Около их столика вдруг очутился Мошевский. Он глядел на них с высоты своего роста, и казалось, это кит заглядывает в крохотную гребную лодку. Он заранее продумал, что скажет. Он решил начать с шутки.
— Доктор Баумэн, я встречаю вас исключительно на вечеринках. Не припоминаете? Мошевский, Израиль, 1967 год. Можно сказать с вами пару слов?
— Простите?
Больше Мошевский ничего не заготовил. Он поколебался немного, а затем склонился над столом пониже, словно демонстрируя свою физиономию малорослому дерматологу, и повторил:
— Роберт Мошевский, Израиль, 1967 год, с майором Кабаковым. В госпитале, а потом на вечеринке. Не помните?
— Ну конечно же! Сержант Мошевский! Я не узнала вас в цивильном платье.
Мошевский растерялся. Он не знал слова «цивильный». Она еще сказала «платье»? На всякий случай он взглянул вниз. Да нет, все было в порядке — брюки, пиджак… Если бы она сказала «в гражданском», он сразу понял бы, что она имеет в виду. Дружок Рэчел и вторая пара теперь смотрели на него во все глаза.
— Марк Таубмэн, это — Роберт Мошевский, мой старый друг, — сказала Рэчел своему компаньону. — Пожалуйста, сержант, посидите с нами.
— Да-да, конечно, — произнес Таубмэн не вполне уверенно.
— А что, собственно говоря… — Выражение лица Рэчел вдруг изменилось. — С Давидом все в порядке?
— Почти. — Хватит с него этих церемоний. В его задачу вовсе не входит рассиживаться здесь и вести светскую беседу.
Что сказал бы Кабаков? Мошевский наклонился к самому уху Рэчел.
— Мне надо поговорить с вами наедине, пожалуйста, это очень срочное дело, — пророкотал он.

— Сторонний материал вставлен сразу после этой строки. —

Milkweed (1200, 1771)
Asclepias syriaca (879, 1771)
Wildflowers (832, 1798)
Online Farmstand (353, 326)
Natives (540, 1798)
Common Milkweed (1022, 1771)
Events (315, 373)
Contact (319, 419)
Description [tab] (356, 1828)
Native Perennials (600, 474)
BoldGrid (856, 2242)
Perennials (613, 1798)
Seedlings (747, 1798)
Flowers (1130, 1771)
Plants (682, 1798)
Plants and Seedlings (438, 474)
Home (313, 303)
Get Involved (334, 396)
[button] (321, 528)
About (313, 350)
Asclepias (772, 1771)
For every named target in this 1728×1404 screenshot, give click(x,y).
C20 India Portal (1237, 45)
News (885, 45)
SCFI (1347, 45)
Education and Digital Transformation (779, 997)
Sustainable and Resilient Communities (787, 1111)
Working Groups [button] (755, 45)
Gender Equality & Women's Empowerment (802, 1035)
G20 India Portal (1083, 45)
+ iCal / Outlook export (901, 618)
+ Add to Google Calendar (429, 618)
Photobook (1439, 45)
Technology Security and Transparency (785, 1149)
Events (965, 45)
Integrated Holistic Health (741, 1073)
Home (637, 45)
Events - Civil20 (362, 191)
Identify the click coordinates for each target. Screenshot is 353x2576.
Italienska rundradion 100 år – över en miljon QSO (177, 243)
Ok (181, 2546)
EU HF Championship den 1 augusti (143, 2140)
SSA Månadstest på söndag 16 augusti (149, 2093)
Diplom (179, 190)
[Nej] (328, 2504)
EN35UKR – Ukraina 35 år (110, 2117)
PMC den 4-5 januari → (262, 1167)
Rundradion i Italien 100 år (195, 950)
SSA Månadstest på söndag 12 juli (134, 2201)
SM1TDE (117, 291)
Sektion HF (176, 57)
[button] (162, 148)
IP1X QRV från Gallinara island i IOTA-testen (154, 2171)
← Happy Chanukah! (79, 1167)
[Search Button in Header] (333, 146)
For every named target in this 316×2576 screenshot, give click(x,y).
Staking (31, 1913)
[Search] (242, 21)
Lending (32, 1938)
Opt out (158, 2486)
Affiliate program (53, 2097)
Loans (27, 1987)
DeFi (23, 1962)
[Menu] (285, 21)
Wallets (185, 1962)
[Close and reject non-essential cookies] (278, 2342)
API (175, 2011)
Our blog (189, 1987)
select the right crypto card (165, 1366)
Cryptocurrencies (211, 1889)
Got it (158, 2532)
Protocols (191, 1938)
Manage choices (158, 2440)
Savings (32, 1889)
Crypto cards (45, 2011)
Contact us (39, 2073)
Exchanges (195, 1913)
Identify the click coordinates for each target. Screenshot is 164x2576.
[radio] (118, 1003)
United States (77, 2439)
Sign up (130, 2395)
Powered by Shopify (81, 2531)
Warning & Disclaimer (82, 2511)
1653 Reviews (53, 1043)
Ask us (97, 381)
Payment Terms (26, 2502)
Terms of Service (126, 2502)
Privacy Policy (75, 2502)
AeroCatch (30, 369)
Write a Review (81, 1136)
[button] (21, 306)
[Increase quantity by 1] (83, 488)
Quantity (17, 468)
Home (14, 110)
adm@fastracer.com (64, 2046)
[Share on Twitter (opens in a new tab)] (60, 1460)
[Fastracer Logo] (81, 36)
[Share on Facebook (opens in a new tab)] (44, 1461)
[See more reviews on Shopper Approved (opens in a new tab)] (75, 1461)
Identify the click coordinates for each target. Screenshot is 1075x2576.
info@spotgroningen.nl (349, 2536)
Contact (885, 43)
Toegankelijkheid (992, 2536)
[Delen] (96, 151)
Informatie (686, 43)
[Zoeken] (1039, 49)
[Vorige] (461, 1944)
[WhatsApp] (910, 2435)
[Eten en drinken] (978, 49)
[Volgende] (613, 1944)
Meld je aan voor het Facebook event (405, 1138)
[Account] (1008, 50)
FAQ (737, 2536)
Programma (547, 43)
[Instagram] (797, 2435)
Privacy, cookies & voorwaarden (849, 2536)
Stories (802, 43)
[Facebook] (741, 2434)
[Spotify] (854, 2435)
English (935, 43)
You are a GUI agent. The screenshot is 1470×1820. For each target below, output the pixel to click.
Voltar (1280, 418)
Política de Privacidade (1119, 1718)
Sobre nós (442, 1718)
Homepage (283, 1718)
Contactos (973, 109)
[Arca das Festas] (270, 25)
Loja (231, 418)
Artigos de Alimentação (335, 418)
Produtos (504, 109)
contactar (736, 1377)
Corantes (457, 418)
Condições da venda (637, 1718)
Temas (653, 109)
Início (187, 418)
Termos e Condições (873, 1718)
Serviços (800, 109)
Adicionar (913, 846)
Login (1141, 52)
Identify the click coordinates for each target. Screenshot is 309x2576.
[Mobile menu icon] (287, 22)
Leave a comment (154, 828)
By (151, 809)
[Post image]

— Простите, мы оставим вас на минутку, — сказала она и положила руку на плечо Таубмэна, который стал было подниматься из-за стола. Только одну минуту, Марк. Не беспокойся.
Через пять минут Рэчел вернулась в зал и позвала Марка Таубмэна. Через десять минут он сидел в полном одиночестве в баре отеля, уперев подбородок в ладонь, в глубокой задумчивости. Рэчел и Мошевский мчались в Нью-Йорк, снежные хлопья били в ветровое стекло, словно трассирующие пули.
Ближе к югу снег сменился ледяной крупой. Она стучала по крыше, отскакивала от ветрового стекла машины, когда Далия Айад вела «универсал» Ландера по Гарден-Стейт-паркуэй. Обсаженная деревьями дорога была посыпана песком, но когда Далия выехала на шоссе номер 70 и свернула к Лейкхерсту, стало очень скользко. Наконец она подъехала к дому и вбежала в теплую кухню. Было три часа ночи. Ландер наливал себе кофе. Она положила специальный выпуск «Дейли ньюс» на кухонную стойку, раскрыв газету посередине, на вкладке с фотографиями. Лицо мужчины на носилках вышло четким и ясным и не оставляло сомнений: Кабаков. Ледяные крупинки таяли у Далии в волосах, и холодные капли просачивались до самой кожи.
— Ну ладно, пусть это Кабаков, ну и что?
— И он еще говорит «ну и что»! — произнес Фазиль, входя в кухню из своей комнаты. — Он же успел поговорить с Музи, может, Музи успел вас ему описать. Наверное, Кабаков вышел на него через «Летицию», а там он мог получить и мое описание. Может, он и не занялся мною — пока. Но он обо мне слышал. Рано или поздно вспомнит. И Далию он видел. От него необходимо избавиться.
Ландер со стуком опустил свою чашку на стол.
— Не надо пудрить мне мозги, Фазиль. Если бы полицейским стало хоть что-то известно, они были бы уже здесь. Вам просто надо убить его, чтобы отомстить за своих. Он ведь убил вашего лидера, да? Вот так, запросто — вошел и укокошил, верно?
— Он спал, а этот подонок пробрался…
— Ну, арабы! Зла на вас не хватает! Вот оттого-то израильтяне и бьют вас раз за разом: вы же ни о чем другом и помыслить не можете, только — как бы отомстить. Отыграться сегодня за то, что случилось неделю назад. И вы готовы поставить под угрозу все вот это — только чтобы отомстить!
— Кабаков должен подохнуть! — заявил Фазиль, повысив голос.
— А впрочем, тут не только месть. Вы боитесь, что, если не убрать его сейчас, когда он ранен, он в одну прекрасную ночь явится, чтобы убрать вас.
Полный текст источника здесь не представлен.